What makes this so egregious is that Schroeder made sure to allow the defense to slander one of the victims in the case, Joe Rosenbaum. The defense made their entire case on the fact that Rosenbaum had a previous criminal record, thus his shooting was justified in some way, shape or form. But when the prosecution attempted to corner Rittenhouse on the stand using the same paradigm of previous actions proving current intent, Schroeder outright screamed at Thomas Binger.
Schroeder claimed that Binger was getting “brazen” with him.
Rittenhouse admitted during cross-examination that he brought the gun for protection and aimed it at several unarmed people because he was concerned for property in the area that wasn’t even his, meaning that he openly admitted to malicious intent on the stand.
Judge Schroeder quickly leapt in to tell the prosecution to “hurry up” in it cross-examination since he appeared to realize that Rittenhouse was incriminating himself on the stand.
Footage from a local police drone showed Rittenhouse running down unarmed civilians, but defense attorney Mark Richards requested that the jury not be privy to the full video, but instead a segment, despite the discovery process validating the full 2 minute tape.
Schroeder went along with Richards despite state regulations. Section 804.01 of Wisconsin criminal procedures states that “Parties may obtain discovery regarding any nonprivileged matter that is relevant to any party’s claim or defense and proportional to the needs of the case” and the prosecution argued that entirety of the footage of Rittenhouse attacking civilians is indeed relevant to his self defense claim.
Rittenhouse’s defense attorney, Mark Richards also attempted to direct Rittenhouse during several instance of cross-examination, a direct violation Wisconsin state law.
During cross-examination of Rittenhouse, Binger asked Rittenhouse why he aimed his long rifle at Gaige Grosskreutz despite Grosskreutz having his hands in the air. Rittenhouse responded that he knew Grosskreutz had a gun.
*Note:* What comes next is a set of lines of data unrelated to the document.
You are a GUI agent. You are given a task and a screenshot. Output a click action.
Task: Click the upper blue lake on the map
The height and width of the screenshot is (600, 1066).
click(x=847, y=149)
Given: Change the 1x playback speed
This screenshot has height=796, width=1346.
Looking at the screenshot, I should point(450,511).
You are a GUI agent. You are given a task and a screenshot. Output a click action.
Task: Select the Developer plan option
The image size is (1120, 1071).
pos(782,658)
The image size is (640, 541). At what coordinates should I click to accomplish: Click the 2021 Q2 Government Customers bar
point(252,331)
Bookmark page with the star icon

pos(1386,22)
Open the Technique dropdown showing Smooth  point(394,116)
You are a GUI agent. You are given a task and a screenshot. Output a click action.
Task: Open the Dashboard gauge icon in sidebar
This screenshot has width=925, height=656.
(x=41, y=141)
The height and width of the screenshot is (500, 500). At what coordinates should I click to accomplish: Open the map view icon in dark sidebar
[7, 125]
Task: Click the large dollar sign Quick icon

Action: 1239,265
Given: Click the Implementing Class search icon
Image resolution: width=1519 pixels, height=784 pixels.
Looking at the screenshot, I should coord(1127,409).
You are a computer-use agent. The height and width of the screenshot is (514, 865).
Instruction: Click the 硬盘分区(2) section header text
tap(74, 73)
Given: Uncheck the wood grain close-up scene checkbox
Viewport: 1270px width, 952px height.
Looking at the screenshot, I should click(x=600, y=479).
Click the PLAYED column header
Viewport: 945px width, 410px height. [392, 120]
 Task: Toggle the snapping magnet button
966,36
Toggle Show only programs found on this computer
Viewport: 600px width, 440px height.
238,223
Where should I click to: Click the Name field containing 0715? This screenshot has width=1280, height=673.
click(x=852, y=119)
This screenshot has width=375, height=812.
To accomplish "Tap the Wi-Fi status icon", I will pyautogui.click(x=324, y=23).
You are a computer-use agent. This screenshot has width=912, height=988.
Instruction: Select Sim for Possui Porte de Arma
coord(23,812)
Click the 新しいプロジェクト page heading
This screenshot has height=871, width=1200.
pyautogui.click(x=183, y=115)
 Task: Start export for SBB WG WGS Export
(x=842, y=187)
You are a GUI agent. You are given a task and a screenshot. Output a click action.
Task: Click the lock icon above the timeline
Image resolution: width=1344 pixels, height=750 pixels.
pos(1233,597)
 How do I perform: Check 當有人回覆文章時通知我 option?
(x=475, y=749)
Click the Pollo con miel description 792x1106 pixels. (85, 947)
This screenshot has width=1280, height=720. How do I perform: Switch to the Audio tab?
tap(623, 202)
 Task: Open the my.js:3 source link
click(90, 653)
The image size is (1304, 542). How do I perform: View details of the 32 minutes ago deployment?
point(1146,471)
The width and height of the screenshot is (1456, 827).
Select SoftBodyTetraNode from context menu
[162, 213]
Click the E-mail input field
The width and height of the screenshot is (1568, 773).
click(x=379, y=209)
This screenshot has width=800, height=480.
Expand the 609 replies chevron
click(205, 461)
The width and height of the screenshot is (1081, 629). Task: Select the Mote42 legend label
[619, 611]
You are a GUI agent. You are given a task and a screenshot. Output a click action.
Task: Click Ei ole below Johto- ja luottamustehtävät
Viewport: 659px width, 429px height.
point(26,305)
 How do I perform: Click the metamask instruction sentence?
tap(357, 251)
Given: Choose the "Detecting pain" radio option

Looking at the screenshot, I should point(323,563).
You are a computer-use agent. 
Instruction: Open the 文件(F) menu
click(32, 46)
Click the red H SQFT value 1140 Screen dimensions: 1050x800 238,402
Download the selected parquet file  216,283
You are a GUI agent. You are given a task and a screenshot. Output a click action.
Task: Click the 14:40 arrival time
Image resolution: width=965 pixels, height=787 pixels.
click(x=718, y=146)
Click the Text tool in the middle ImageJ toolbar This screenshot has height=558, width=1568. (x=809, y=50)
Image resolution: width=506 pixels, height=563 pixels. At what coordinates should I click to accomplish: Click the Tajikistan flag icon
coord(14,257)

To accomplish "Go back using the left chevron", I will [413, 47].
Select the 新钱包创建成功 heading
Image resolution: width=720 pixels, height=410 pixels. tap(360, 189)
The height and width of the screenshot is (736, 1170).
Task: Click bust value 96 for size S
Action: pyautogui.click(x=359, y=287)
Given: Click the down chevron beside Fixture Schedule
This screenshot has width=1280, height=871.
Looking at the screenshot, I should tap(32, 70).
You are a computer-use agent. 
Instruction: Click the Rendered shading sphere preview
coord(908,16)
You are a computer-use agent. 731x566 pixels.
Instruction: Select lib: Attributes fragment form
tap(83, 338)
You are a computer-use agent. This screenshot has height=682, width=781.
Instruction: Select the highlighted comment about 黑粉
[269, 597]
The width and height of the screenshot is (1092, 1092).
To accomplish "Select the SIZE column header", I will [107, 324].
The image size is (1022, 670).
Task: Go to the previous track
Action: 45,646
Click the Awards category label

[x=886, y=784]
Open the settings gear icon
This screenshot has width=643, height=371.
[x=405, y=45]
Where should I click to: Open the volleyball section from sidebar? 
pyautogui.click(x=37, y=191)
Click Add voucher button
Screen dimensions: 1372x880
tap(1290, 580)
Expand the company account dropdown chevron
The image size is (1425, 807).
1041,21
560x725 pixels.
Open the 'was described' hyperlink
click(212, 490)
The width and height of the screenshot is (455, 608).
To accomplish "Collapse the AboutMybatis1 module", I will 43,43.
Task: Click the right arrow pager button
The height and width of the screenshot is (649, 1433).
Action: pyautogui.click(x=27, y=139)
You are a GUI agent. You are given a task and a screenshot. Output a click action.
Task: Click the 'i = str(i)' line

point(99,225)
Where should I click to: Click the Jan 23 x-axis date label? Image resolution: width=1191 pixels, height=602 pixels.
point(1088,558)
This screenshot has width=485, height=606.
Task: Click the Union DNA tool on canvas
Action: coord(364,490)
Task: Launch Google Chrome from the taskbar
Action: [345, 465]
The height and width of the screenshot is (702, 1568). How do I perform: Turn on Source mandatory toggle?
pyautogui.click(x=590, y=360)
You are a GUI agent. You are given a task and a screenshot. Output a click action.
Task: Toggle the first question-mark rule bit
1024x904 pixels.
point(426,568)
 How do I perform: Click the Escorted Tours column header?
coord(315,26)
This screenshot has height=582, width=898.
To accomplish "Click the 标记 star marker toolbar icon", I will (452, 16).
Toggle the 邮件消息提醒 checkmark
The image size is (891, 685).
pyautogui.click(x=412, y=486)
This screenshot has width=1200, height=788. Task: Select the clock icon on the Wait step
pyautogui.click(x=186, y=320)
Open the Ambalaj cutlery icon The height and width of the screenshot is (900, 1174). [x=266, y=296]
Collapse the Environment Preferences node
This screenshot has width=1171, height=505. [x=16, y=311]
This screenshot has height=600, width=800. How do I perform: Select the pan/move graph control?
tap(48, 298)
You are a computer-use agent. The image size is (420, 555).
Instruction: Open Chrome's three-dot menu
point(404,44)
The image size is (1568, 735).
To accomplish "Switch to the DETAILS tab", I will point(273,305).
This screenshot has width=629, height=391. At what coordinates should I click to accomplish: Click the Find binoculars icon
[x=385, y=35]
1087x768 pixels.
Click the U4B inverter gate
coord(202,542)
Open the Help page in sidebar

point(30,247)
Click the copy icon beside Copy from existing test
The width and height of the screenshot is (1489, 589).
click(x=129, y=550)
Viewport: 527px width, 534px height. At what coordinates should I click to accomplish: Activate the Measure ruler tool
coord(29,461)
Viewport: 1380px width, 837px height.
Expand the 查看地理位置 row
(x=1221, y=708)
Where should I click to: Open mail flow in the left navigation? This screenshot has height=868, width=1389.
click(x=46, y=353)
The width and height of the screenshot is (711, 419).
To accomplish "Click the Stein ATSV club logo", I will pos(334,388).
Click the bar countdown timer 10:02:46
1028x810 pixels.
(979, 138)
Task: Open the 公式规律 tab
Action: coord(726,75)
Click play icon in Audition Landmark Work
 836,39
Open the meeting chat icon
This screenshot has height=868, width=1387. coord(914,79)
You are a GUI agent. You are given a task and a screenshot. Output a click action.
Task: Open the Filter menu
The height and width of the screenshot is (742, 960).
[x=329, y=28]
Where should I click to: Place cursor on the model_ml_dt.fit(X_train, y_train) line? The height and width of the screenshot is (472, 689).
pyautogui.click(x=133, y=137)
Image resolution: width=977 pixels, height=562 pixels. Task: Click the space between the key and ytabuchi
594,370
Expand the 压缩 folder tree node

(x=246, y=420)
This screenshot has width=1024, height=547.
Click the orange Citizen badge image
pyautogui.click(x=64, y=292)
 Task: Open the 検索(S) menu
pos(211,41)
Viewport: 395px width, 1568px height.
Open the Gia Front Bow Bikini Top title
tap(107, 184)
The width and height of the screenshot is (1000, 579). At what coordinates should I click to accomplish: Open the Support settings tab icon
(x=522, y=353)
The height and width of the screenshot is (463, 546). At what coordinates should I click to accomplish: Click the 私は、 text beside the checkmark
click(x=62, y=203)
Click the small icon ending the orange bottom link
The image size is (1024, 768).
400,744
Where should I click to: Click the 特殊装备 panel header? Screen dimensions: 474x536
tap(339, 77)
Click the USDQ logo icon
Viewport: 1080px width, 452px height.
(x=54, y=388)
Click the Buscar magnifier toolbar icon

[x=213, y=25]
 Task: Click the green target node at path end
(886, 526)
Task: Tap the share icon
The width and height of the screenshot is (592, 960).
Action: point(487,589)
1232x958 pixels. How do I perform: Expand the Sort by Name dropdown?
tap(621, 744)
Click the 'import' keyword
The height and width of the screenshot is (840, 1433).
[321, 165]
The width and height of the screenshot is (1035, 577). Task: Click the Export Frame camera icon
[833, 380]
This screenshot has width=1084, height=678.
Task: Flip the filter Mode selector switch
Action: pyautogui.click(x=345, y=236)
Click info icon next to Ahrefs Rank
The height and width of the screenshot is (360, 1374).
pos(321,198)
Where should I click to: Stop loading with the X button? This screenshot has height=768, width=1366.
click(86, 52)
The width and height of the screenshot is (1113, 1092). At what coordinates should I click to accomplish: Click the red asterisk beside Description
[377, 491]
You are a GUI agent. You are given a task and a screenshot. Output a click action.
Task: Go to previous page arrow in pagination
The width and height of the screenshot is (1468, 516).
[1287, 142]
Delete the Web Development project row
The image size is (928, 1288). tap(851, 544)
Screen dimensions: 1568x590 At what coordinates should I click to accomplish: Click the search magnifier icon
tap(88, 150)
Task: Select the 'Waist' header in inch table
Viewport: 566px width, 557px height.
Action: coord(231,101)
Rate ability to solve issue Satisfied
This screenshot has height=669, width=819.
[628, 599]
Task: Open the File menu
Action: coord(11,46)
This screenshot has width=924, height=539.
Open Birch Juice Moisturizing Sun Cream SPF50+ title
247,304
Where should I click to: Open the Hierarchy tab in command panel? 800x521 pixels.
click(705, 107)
When Binger followed up and asked why he shot if the gun wasn’t pointed at him or drawn, Rittenhouse claimed that he believed that it was “just the way the video looked.”
Finally something that’s never been seen before in Wisconsin litigation, Judge Bruce Schroeder allowed Rittenhouse to select his own jurors. Eighteen prospective jurors sat through two weeks of testimony and arguments before Rittenhouse was told to pick six numbers out of a lottery basket.
Now, outraged citizens want to take legal action against Schroeder for what many call a clear example of judicial bias.
According to the Legislative Reference Bureau, Wisconsin judges may be removed in one of four ways: By the Wisconsin Supreme Court, by recall, by legislative impeachment and by address which is another type of impeachment.
“Willful disobedience or violation of an order of the court requiring him or her to do or forbear an act connected with, or in the course of, his or her profession, which he or she ought in good faith to do or forbear.”
It also considers
“Misrepresentation or concealment of a material fact made in his or her application for admission or in support thereof” to be grounds for suspension.
In terms of legislative address, the state would need to proceed with a trial in the Senate (as with the impeachment process), but it requires a two-thirds vote of both chambers to remove the official.
Additionally, federal complaints can be filed against Schroeder, meaning that if enough are filed in succession or if sufficient evidence is found to prove Schroeder’s judicial bias or misconduct, he may stand to be disbarred and possibly jailed.
As for Rittenhouse, we can expect to see a series of civil suits aimed at him for a litany of endangerment and wrongful death, to which the burden of proof is substantially different than in criminal court.
Rittenhouse’s problems have just begun.